**About this task:**
Reproduce each of the lines below word for word, with no additions or omissions.

**Records supplied:**
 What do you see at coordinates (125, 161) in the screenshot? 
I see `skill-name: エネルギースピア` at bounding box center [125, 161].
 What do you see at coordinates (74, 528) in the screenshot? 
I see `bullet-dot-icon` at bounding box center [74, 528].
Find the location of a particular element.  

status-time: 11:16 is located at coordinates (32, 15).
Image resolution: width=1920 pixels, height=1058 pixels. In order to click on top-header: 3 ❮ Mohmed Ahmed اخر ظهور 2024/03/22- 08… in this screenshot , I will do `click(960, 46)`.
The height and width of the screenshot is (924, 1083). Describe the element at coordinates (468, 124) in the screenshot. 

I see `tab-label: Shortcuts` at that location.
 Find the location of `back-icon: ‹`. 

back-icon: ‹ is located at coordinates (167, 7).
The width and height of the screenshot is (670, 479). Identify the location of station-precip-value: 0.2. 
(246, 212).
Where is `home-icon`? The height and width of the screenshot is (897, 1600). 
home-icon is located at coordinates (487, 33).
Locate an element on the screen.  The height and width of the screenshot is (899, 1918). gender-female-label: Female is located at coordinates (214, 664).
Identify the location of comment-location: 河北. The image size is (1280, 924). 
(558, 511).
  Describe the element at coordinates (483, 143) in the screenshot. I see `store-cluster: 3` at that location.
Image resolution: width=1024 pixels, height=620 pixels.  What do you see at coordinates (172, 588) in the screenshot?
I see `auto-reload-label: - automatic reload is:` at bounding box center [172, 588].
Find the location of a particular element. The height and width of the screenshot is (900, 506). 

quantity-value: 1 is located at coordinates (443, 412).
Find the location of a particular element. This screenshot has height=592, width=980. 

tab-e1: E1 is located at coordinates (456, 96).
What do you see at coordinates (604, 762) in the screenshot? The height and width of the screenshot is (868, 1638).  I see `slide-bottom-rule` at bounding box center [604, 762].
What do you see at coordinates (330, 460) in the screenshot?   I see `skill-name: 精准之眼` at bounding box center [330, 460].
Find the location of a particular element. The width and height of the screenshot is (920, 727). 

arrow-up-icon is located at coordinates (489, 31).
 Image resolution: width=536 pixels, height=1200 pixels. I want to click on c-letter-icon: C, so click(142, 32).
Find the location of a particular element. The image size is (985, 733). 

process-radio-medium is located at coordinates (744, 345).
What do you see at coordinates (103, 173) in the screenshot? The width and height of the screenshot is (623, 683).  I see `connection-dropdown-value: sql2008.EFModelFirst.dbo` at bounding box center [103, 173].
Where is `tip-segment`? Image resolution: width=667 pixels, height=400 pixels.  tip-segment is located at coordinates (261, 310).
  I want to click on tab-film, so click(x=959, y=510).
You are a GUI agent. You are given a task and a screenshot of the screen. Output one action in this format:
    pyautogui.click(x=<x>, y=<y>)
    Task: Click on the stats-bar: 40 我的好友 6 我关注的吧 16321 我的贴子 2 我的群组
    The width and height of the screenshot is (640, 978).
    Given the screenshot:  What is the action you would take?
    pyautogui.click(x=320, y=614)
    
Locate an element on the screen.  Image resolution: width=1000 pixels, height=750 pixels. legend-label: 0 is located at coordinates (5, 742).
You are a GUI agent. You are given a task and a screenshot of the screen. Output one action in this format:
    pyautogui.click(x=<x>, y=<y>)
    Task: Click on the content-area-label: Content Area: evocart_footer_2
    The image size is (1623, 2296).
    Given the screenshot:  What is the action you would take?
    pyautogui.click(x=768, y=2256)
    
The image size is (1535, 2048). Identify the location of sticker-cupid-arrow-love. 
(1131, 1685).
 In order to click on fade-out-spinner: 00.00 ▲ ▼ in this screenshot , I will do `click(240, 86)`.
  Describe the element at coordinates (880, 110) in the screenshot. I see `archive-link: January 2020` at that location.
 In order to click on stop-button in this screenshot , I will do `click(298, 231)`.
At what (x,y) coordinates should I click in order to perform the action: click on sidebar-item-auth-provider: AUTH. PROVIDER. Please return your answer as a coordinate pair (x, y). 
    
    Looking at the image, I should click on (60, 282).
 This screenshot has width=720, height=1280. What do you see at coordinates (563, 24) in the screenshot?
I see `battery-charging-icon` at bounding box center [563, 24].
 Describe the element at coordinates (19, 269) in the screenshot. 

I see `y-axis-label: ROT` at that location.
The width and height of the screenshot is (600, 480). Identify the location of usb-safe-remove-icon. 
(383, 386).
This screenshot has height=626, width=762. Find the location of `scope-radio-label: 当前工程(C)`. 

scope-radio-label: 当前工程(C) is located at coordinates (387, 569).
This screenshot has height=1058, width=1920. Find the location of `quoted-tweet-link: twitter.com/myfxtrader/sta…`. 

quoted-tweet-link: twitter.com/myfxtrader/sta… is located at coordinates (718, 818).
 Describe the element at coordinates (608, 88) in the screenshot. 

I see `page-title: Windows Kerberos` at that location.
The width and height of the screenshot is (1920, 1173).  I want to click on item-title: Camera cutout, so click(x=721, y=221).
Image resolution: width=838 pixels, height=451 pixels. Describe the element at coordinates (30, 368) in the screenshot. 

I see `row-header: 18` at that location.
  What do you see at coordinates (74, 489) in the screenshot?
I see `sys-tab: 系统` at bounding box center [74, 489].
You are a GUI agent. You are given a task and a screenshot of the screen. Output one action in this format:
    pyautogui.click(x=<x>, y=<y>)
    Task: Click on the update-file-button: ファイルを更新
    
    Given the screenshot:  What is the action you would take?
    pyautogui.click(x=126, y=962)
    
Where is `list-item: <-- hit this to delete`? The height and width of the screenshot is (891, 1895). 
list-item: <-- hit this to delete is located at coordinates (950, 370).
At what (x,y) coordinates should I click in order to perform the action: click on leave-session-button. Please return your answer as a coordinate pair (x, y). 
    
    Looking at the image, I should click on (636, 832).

**Task solution:**
 What do you see at coordinates (125, 161) in the screenshot? 
I see `skill-name: エネルギースピア` at bounding box center [125, 161].
 What do you see at coordinates (74, 528) in the screenshot? 
I see `bullet-dot-icon` at bounding box center [74, 528].
Find the location of a particular element.  

status-time: 11:16 is located at coordinates (32, 15).
Image resolution: width=1920 pixels, height=1058 pixels. In order to click on top-header: 3 ❮ Mohmed Ahmed اخر ظهور 2024/03/22- 08… in this screenshot , I will do `click(960, 46)`.
The height and width of the screenshot is (924, 1083). Describe the element at coordinates (468, 124) in the screenshot. 

I see `tab-label: Shortcuts` at that location.
 Find the location of `back-icon: ‹`. 

back-icon: ‹ is located at coordinates (167, 7).
The width and height of the screenshot is (670, 479). Identify the location of station-precip-value: 0.2. 
(246, 212).
Where is `home-icon`? The height and width of the screenshot is (897, 1600). 
home-icon is located at coordinates (487, 33).
Locate an element on the screen.  The height and width of the screenshot is (899, 1918). gender-female-label: Female is located at coordinates (214, 664).
Identify the location of comment-location: 河北. The image size is (1280, 924). 
(558, 511).
  Describe the element at coordinates (483, 143) in the screenshot. I see `store-cluster: 3` at that location.
Image resolution: width=1024 pixels, height=620 pixels.  What do you see at coordinates (172, 588) in the screenshot?
I see `auto-reload-label: - automatic reload is:` at bounding box center [172, 588].
Find the location of a particular element. The height and width of the screenshot is (900, 506). 

quantity-value: 1 is located at coordinates (443, 412).
Find the location of a particular element. This screenshot has height=592, width=980. 

tab-e1: E1 is located at coordinates (456, 96).
What do you see at coordinates (604, 762) in the screenshot? The height and width of the screenshot is (868, 1638).  I see `slide-bottom-rule` at bounding box center [604, 762].
What do you see at coordinates (330, 460) in the screenshot?   I see `skill-name: 精准之眼` at bounding box center [330, 460].
Find the location of a particular element. The width and height of the screenshot is (920, 727). 

arrow-up-icon is located at coordinates (489, 31).
 Image resolution: width=536 pixels, height=1200 pixels. I want to click on c-letter-icon: C, so click(142, 32).
Find the location of a particular element. The image size is (985, 733). 

process-radio-medium is located at coordinates (744, 345).
What do you see at coordinates (103, 173) in the screenshot? The width and height of the screenshot is (623, 683).  I see `connection-dropdown-value: sql2008.EFModelFirst.dbo` at bounding box center [103, 173].
Where is `tip-segment`? Image resolution: width=667 pixels, height=400 pixels.  tip-segment is located at coordinates (261, 310).
  I want to click on tab-film, so click(x=959, y=510).
You are a GUI agent. You are given a task and a screenshot of the screen. Output one action in this format:
    pyautogui.click(x=<x>, y=<y>)
    Task: Click on the stats-bar: 40 我的好友 6 我关注的吧 16321 我的贴子 2 我的群组
    The width and height of the screenshot is (640, 978).
    Given the screenshot:  What is the action you would take?
    pyautogui.click(x=320, y=614)
    
Locate an element on the screen.  Image resolution: width=1000 pixels, height=750 pixels. legend-label: 0 is located at coordinates (5, 742).
You are a GUI agent. You are given a task and a screenshot of the screen. Output one action in this format:
    pyautogui.click(x=<x>, y=<y>)
    Task: Click on the content-area-label: Content Area: evocart_footer_2
    The image size is (1623, 2296).
    Given the screenshot:  What is the action you would take?
    pyautogui.click(x=768, y=2256)
    
The image size is (1535, 2048). Identify the location of sticker-cupid-arrow-love. 
(1131, 1685).
 In order to click on fade-out-spinner: 00.00 ▲ ▼ in this screenshot , I will do `click(240, 86)`.
  Describe the element at coordinates (880, 110) in the screenshot. I see `archive-link: January 2020` at that location.
 In order to click on stop-button in this screenshot , I will do `click(298, 231)`.
At what (x,y) coordinates should I click in order to perform the action: click on sidebar-item-auth-provider: AUTH. PROVIDER. Please return your answer as a coordinate pair (x, y). 
    
    Looking at the image, I should click on (60, 282).
 This screenshot has width=720, height=1280. What do you see at coordinates (563, 24) in the screenshot?
I see `battery-charging-icon` at bounding box center [563, 24].
 Describe the element at coordinates (19, 269) in the screenshot. 

I see `y-axis-label: ROT` at that location.
The width and height of the screenshot is (600, 480). Identify the location of usb-safe-remove-icon. 
(383, 386).
This screenshot has height=626, width=762. Find the location of `scope-radio-label: 当前工程(C)`. 

scope-radio-label: 当前工程(C) is located at coordinates (387, 569).
This screenshot has height=1058, width=1920. Find the location of `quoted-tweet-link: twitter.com/myfxtrader/sta…`. 

quoted-tweet-link: twitter.com/myfxtrader/sta… is located at coordinates (718, 818).
 Describe the element at coordinates (608, 88) in the screenshot. 

I see `page-title: Windows Kerberos` at that location.
The width and height of the screenshot is (1920, 1173).  I want to click on item-title: Camera cutout, so click(x=721, y=221).
Image resolution: width=838 pixels, height=451 pixels. Describe the element at coordinates (30, 368) in the screenshot. 

I see `row-header: 18` at that location.
  What do you see at coordinates (74, 489) in the screenshot?
I see `sys-tab: 系统` at bounding box center [74, 489].
You are a GUI agent. You are given a task and a screenshot of the screen. Output one action in this format:
    pyautogui.click(x=<x>, y=<y>)
    Task: Click on the update-file-button: ファイルを更新
    
    Given the screenshot:  What is the action you would take?
    pyautogui.click(x=126, y=962)
    
Where is `list-item: <-- hit this to delete`? The height and width of the screenshot is (891, 1895). 
list-item: <-- hit this to delete is located at coordinates (950, 370).
At what (x,y) coordinates should I click in order to perform the action: click on leave-session-button. Please return your answer as a coordinate pair (x, y). 
    
    Looking at the image, I should click on (636, 832).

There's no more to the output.